Howl returns. Sophie realizes that he is the young man who approached her in Market Chipping on May Day. She claims to be his new cleaning lady. Howl takes over the cooking. During breakfast, Howl explains that some of the house exists in Porthaven, Kingsbury, the Wastes, and a fourth space he won’t give more information about. To enter each of these spaces, a cube is rotated next to the backdoor. Howl explains that he is constantly moving after having offended the Witch of the Waste a year previous. A knock sounds on the door, which Calcifer says comes from Kingsbury. Howl opens it and accepts payment for a spell from a messenger of the King. 

Chapters 1-4 Analysis

Magic in Ingary is accessed mostly through spellwork and a person’s predisposition for learning, interest in seeking knowledge, and to some extent natural ability. It is a part of everyday life in that the King has a Royal Magician as part of his court and the appearance of the Witch and Howl in the Waste outside Market Chipping, while threatening, does not stop daily life in the town. When Martha is sent to learn magic with Mrs. Fairfax, it is with the connotation that she is receiving the most fortunate apprenticeship out of the sisters. 

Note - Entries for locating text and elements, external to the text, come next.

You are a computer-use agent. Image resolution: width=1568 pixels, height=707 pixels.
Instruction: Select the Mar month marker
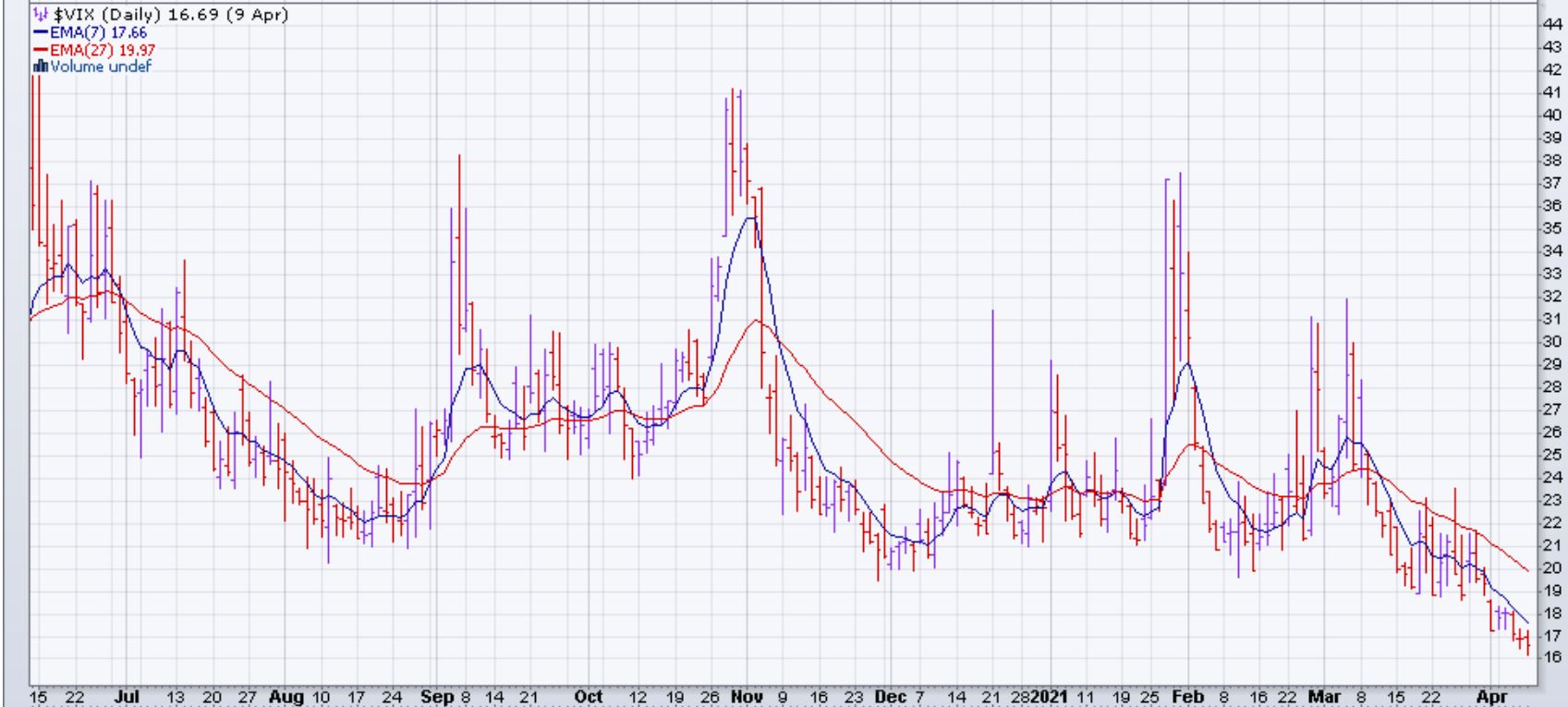(x=1324, y=696)
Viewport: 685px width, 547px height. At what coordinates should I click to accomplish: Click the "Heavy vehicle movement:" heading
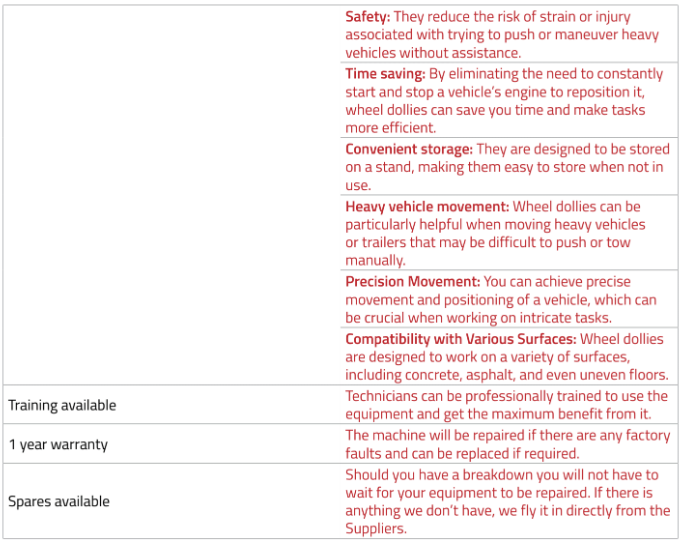(426, 206)
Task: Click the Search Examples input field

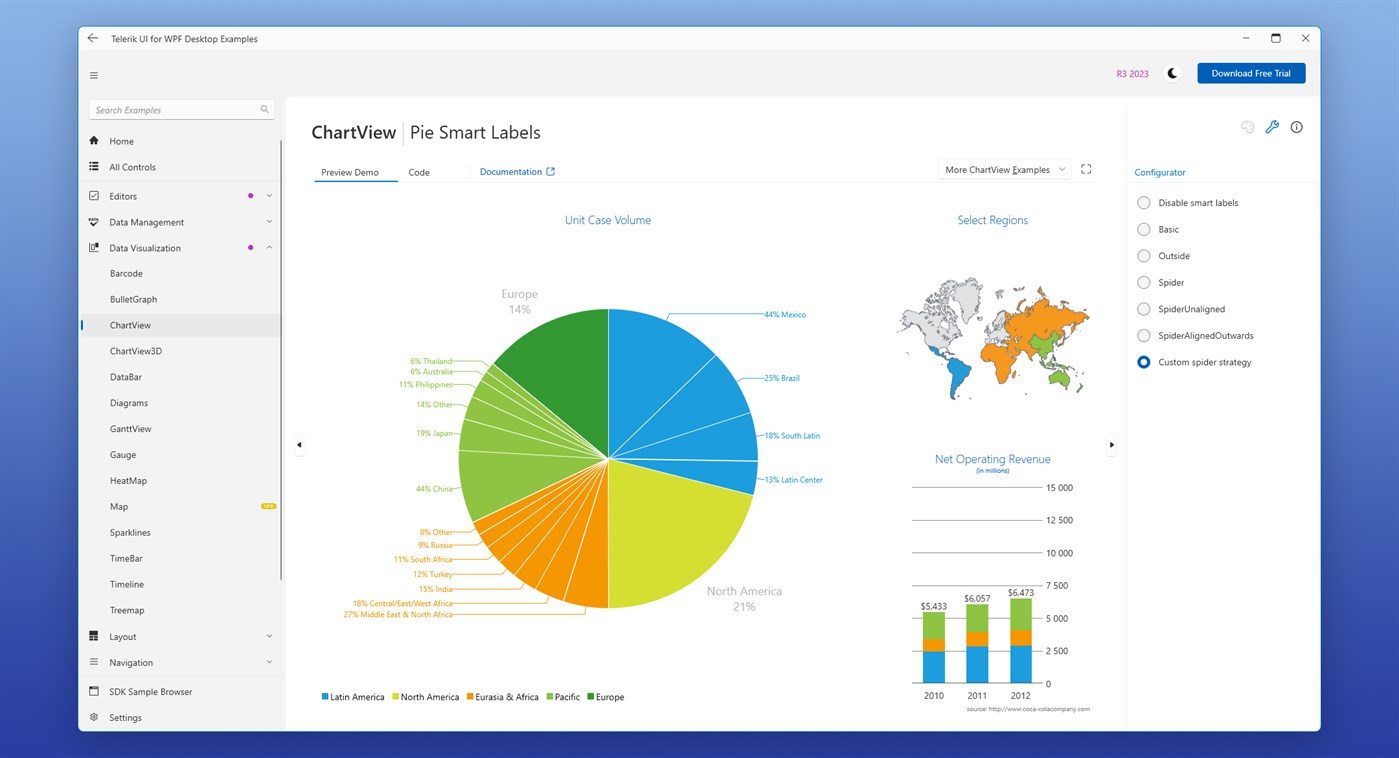Action: pyautogui.click(x=170, y=109)
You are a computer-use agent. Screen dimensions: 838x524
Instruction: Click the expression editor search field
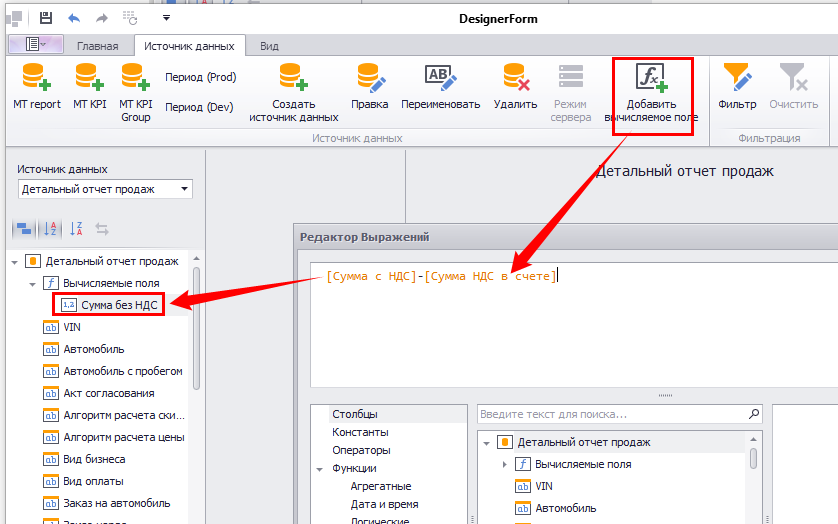point(612,414)
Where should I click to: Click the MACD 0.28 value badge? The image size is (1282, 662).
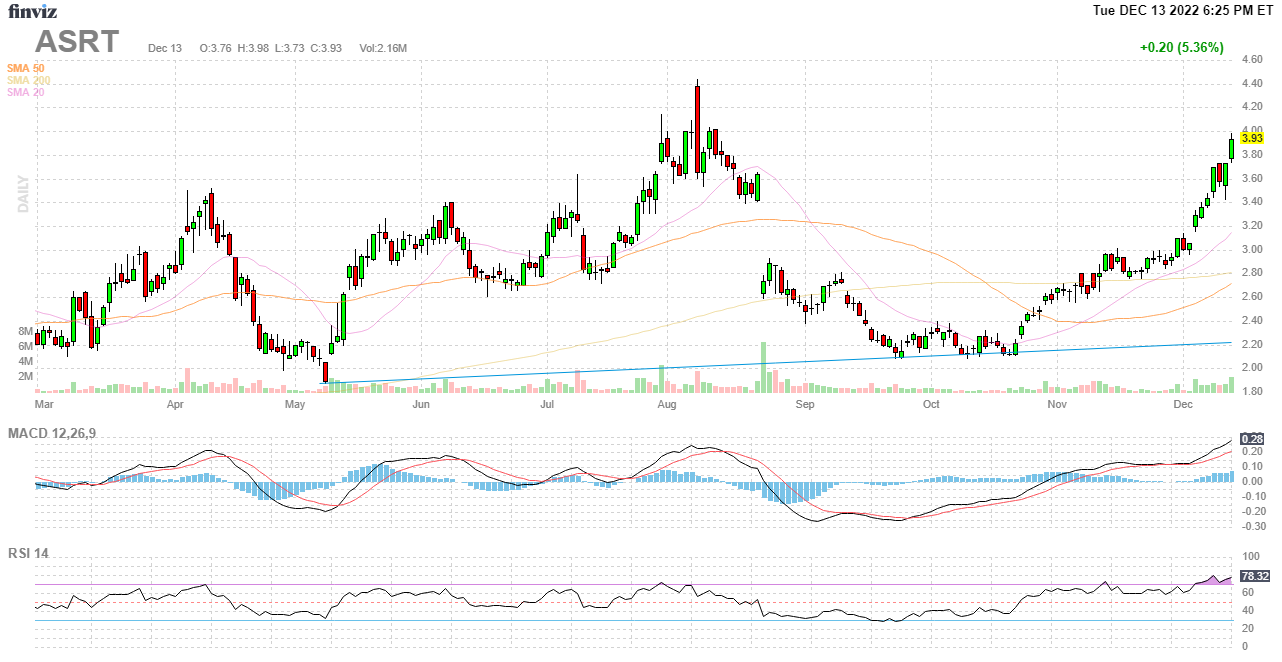[x=1252, y=439]
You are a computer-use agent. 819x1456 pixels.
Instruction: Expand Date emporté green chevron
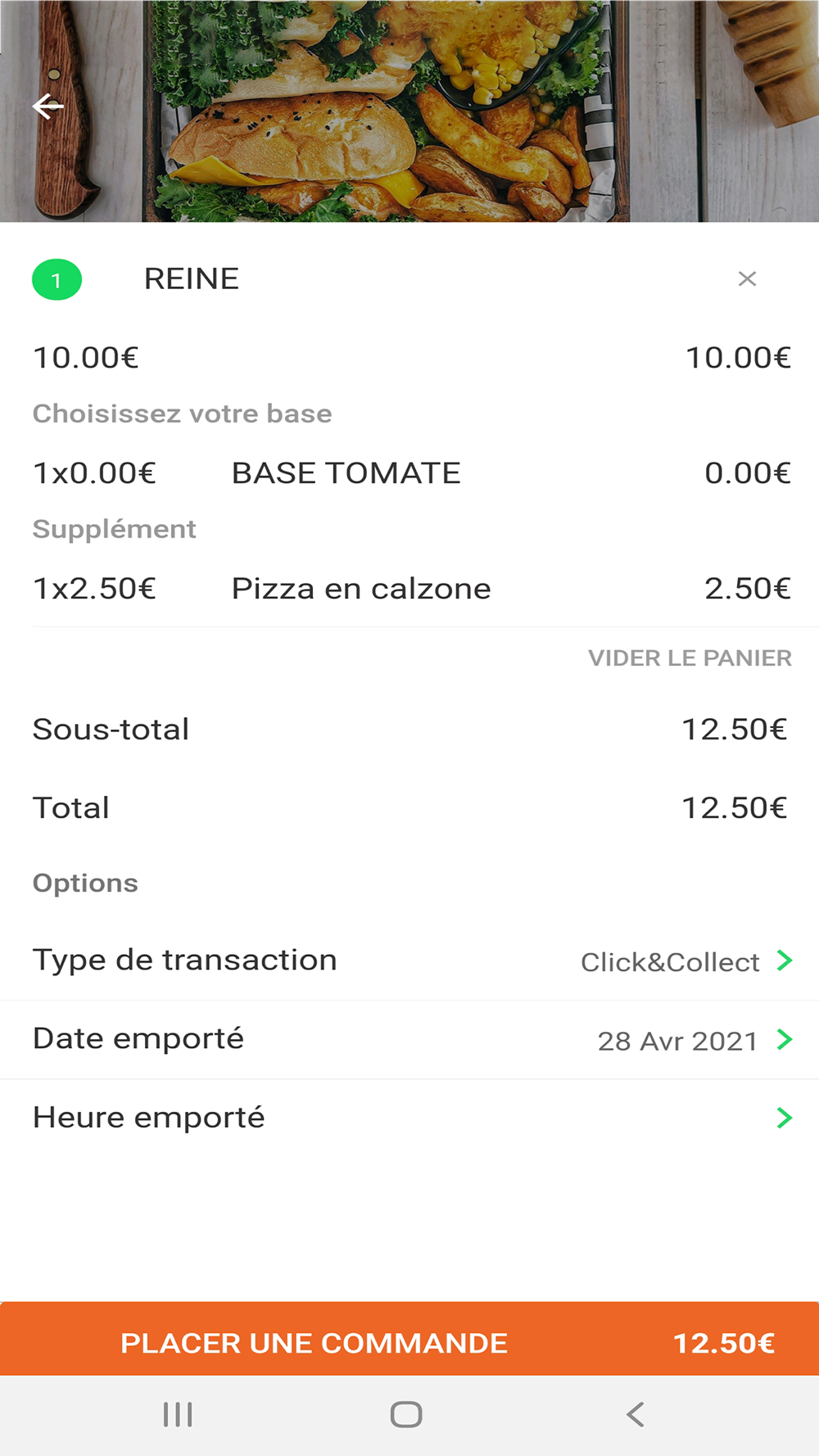tap(785, 1039)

Roles and birth order are important factors of social mobility in Ingary. Sophie, as the eldest daughter, lives her entire life under the social expectation of not finding a fortune or leading a life with excitement, and change is not possible. Like the magic system in Ingary, the reason behind these social roles is not discussed in the text but are accepted as true by the reader because of how strongly Sophie believes in them. Sophie’s dedication to her perceived future as an eldest daughter and “how little chance she had of an interesting future” (2) when she becomes Fanny’s apprentice at the hat shop is challenged by her two sisters taking initiative in their own lives. When Martha and Lettie switch places so Lettie, the middle sister, can pursue the best education traditionally reserved for the youngest and most fortunate daughter, traditional conceptions around birth order are questioned. This introduces a motif in the novel of character agency and access—essentially, characters pursuing the kind of life they want and what societal, educational, and professional accesses that life requires. It should be noted that the novel’s discussion of birth order, fortune, and educational access does not extend to men. This further supports the argument that the strictness surrounding social expectations of an eldest daughter exist most strongly in Sophie’s head.

Martha and Lettie switching appearances likewise introduces the novel’s theme of Identity. They accept the need to physically look different to those around them to live the lives they want, and they do so, even though both pursue romantic relationships during their new apprenticeships. Appearance is then presented as something constantly under flux and unassociated with a person’s true sense of identity or personality. What does matter in Ingary and with magic, however, is what is permissible to say. Sophie cannot speak of her spell. Calcifer, likewise, cannot speak of the contract he is under. While appearances can be taken to be duplicitous, the words a person says weigh heavily on the social and magical interactions the characters of Howl’s Moving Castle experience.